許されざる罪と、許されざる罰と

    作者:日向環


     闇は深く、辺りは冷たい静寂に包まれていた。
    「にー……にー……」
     心細そうな猫の鳴き声が聞こえてくる。
    「この前アップしたやつ、すげぇアクセス数じゃん」
    「外道だとか人でなしだとか、通報するだとか、笑えるコメも多かったよな」
    「反響凄かったんで、第二弾だ」
     廃校となった小学校の教室に、数人の高校生くらいの集団がいた。机の上で震えている仔猫を囲み、ニヤニヤとした笑いを浮かべている。
     ランタンを灯りとして持ち込み、灯りが外に漏れないように窓に黒い布を張り付けている。
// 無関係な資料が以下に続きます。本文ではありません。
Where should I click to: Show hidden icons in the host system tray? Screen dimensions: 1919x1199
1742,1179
     ひとりはデジタルビデオカメラを手にし、レンズを仔猫に向けていた。
     人数は、全部で6人だ。
    「世紀の解体ショー第二弾!」
    「野良猫を処分してやってんだから、俺らヒーローだよな?」
    「野良猫を放置する社会への抗議ってやつだよ」
     へらへら笑いながら、血走った目で仔猫を見下ろす。
    「今日は、どっから切る?」
     植木鋏を手にした学生が、チャキチャキと音を響かせた。
    「この前は尻尾だったから、今日は耳にしよう耳!」
    「オッケー。んじゃ、耳からいくか」
     鋏を持った学生が、仔猫に刃を近づけたその時、教室のドアがガラリと開け放たれた。
    「あちゃあ……。筋金入りの外道ねんなぁ」
     遠慮なく教室に入ってくる6人の人影。全員、若い女性である。一人だけ、どこかの学校の制服を着こんでいた。髪を左サイドで纏めている。
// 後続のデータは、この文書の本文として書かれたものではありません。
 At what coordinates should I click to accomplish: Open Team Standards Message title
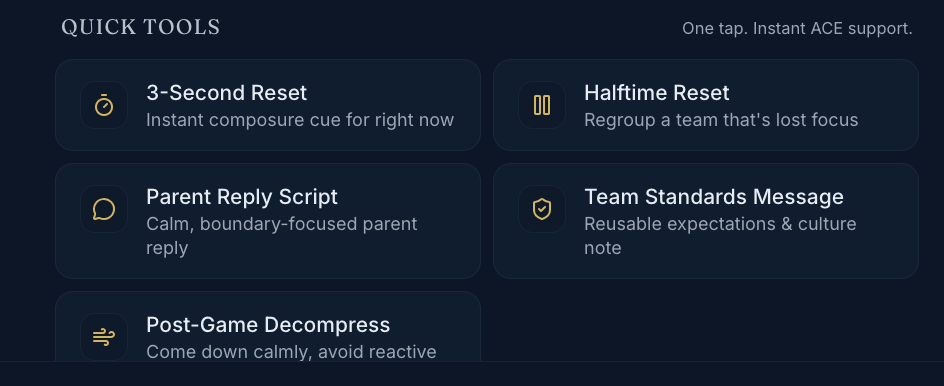(714, 197)
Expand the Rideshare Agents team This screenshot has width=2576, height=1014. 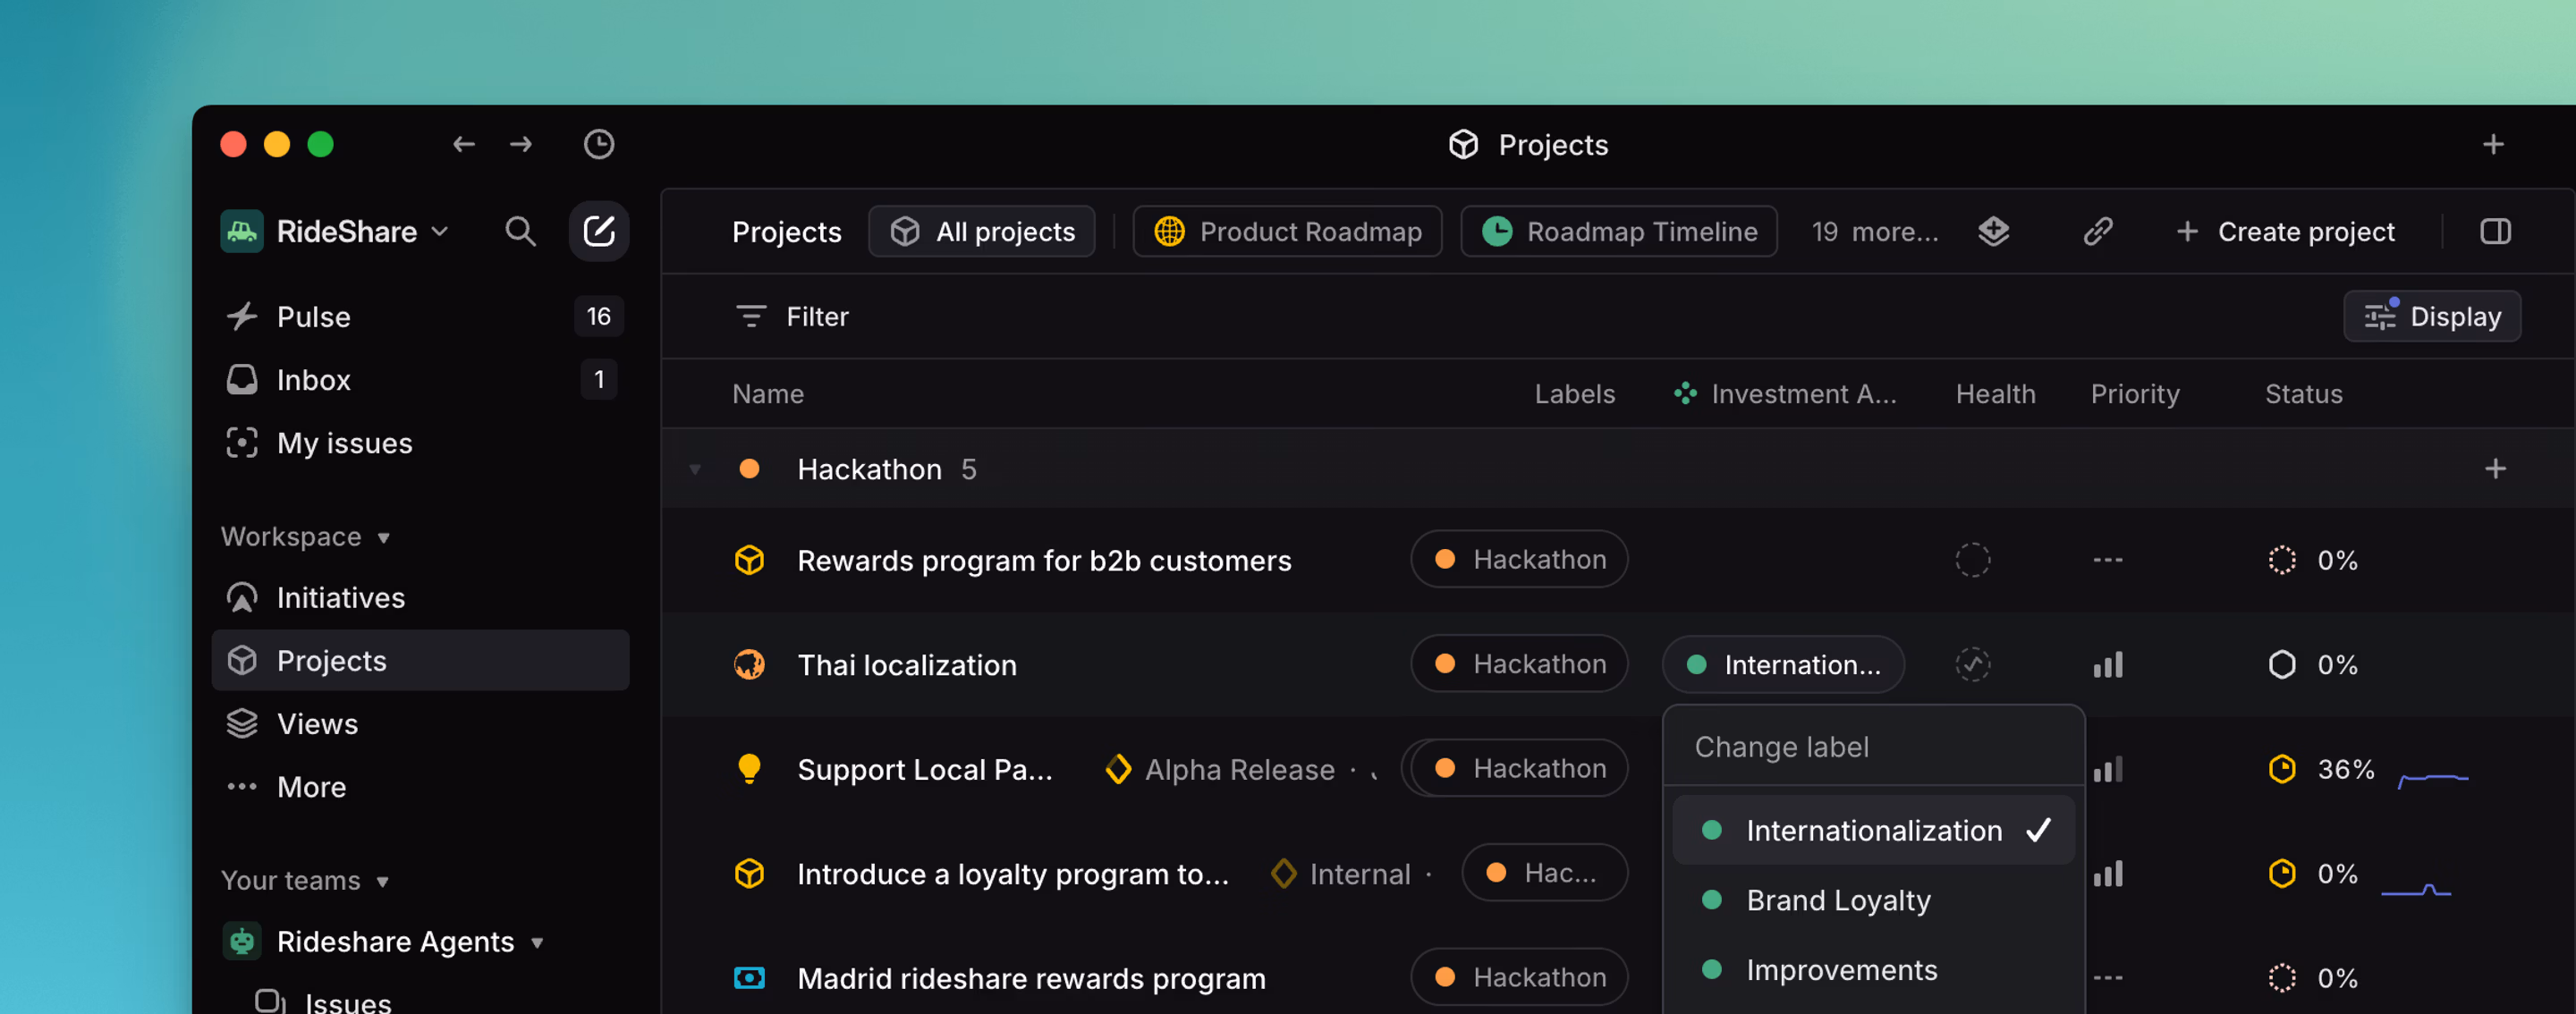(x=537, y=941)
     今言葉を発したのは、その隣にいる快活そうな少女のようだ。腰に両手を当て、あからさまに大きな溜息を吐いている。
    「この人ら、もう終わっとるわ」
    「何だ、お前ら?」
     突然の来訪者に驚く学生たちを無視し、髪を左サイドで纏めていた少女が仔猫の元に歩み寄る。愛おしげに、そっと抱き上げた。
    「にー……」
    「……お腹空いてるの? そう」
     サイドテールの少女は仔猫を抱いたまま、くるりと踵を返す。
    「おいおい、俺ら無視すんな」
    「この子ら、超可愛いぞ。猫の解体なんてやめて、この子たちと遊ぼうぜ」
     学生のひとりが、サイドテールの少女の肩に手を掛けようとすると、
    「自分、汚い手ぇで、なぎさちゃん触んな」
     快活そうな少女がその行動を制した。
    「どないするん、なぎさちゃん? このアホら、勧誘するん?」
    「……力の使い方を間違えてる人たちを、野放しにはできない」
    「だってさ。あんたら、うちらのとこに来ぃへん? おもろいチカラ、付けたるわ」
    「なに言ってんだ、お前ら?」
    「遊ぼうぜ、俺たちと」
     学生たちがサイドテールの少女に詰め寄ろうとすると、それを遮るように、他の少女たちが割って入った。
    「素直に言うこと聞きそうにないよ?」
     年嵩の少女が、意見を求めるような視線をサイドテールの少女に向けた。サイドテールの少女は諦めたように瞼を伏せると、振り返り、その赤い瞳で学生たちを見据える。
    「……一緒に来れば、好きなだけ暴れていい」
    「素直に従った方がええで。なぎさちゃん怒らしたら怖いで?」
     少女が凄んでみせると、学生たちは震え上がった。


    「美醜のベレーザさんが動き出したのだ」
     教室に集まった灼滅者たちに、木佐貫・みもざ(中学生エクスブレイン・dn0082)はそう告げる。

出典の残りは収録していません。